In 2011 Vrijmoet's installation piece "Mother May I…?" was exhibited at the Orange County Center on Contemporary Arts (OCCCA), in a show that was endorsed by Nicolas Bourriaud, who coined the term relational aesthetics, or Relational art. In 2012 this installation was featured in the largest artist-run, not for profit organization in Brooklyn, the Brooklyn Artists Waterfront Coalition's (BWAC) juried show. "Mother May I…?," — an interactive audio installment designed to address our fundamental sense of belonging — was awarded "Best Installation" by Charlotta Kotik, curator of the Brooklyn Museum of Art. Vrijmoet's work has featured in New York City shows juried by curators of the Metropolitan Museum of Art (Anne Strauss), the Guggenheim (Nat Trotman), and Museum of Modern Art (Paulina Pobocha).

In 2013 she began curating a Social Practice Art exhibit aimed at ending the stigma and silence surrounding mental illness. The Incredible Intensity of Just Being Human has been exhibited at the Seattle Center, and Highline College. In 2014 she won prestigious grants through Artist Trust and Seattle Department of Neighborhoods to further fund this exhibit in Seattle City Hall where civic leaders Mayor Ed Murray, Randy Revelle, Brady Walkinshaw, and Tina Orwall spoke at the opening reception about mental illness. Vrijmoet's project was supported by Seattle Office of Arts and Culture, and Allied Arts Foundation.

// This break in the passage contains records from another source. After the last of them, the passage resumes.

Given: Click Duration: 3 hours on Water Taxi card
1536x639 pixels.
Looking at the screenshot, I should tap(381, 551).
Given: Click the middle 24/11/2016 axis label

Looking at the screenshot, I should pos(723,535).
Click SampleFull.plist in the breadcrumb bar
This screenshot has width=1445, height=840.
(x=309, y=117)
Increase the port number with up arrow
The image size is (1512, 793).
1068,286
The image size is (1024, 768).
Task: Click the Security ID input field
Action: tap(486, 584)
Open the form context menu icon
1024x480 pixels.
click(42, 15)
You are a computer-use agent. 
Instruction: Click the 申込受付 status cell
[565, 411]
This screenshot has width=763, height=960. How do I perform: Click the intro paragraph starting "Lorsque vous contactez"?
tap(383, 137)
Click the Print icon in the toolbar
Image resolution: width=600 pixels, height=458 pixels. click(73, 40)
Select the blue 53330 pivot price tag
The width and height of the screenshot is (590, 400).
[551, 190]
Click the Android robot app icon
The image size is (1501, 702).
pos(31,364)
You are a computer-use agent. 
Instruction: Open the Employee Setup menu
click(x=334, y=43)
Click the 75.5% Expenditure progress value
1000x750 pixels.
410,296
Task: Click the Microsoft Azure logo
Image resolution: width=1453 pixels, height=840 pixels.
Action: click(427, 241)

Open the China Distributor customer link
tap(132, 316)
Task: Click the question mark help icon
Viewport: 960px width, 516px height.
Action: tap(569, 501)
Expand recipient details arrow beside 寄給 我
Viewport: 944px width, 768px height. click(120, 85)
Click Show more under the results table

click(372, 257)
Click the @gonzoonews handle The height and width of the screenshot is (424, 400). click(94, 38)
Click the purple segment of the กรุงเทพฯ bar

Also in 2013 she participated in SEAF with her social sculpture "Poor Impulse Control"- an example of relational art, social sculpture, or ironic participation. In this form the artist exploits the role of the viewer as the art object. The primary role of social sculpture is not one of beauty, but of intervention through discomfort. The audience has an interdependent relationship with the work. Of this social sculpture Vrijmoet writes, "The collapse of the emotional and physical boundaries inherent to the human experience is a recurrent theme in my work. [...] my work directly engages participants communally, even as it remains distinctly personal to each audience member. Although initiated by a single creator, audience participation is fundamental to making my work come to life."

In the catalog essay of her CoCA solo exhibit, "Essential Gestures", Elatia Harris writes of her work, "Any single image from the Accident series will freeze you where you stand. Motionlessly, you check yourself for parts and think, Oh, that's the thing, the thing that happened to me, even if no one sees it. The Water paintings, on the other hand, will dislocate you – you are pulled, plunged and buoyed, seeing up and through and down." Maine writer and art critic, Dan Kany, writes Vrijmoet's work takes a "supremely anti-modernist stance – following the idea that Modernism doesn't privilege the artist/author over the viewer." A show of her Accident Series Paintings was exhibited in 2013 at Columbia Basin College's Esvelt Gallery in Eastern Washington.

In 2014 she published an article The Broader Economic Impact of Donating Your Art, that went viral on social media outlets and was viewed more than 2 million times across the globe. This article continues to inspire dialog surrounding fundraising in the arts.

In 2015 Vrijmoet participated in The Richard Siken Project, in which 11 artists respond to The War of the Foxes, through Copper Canyon Press.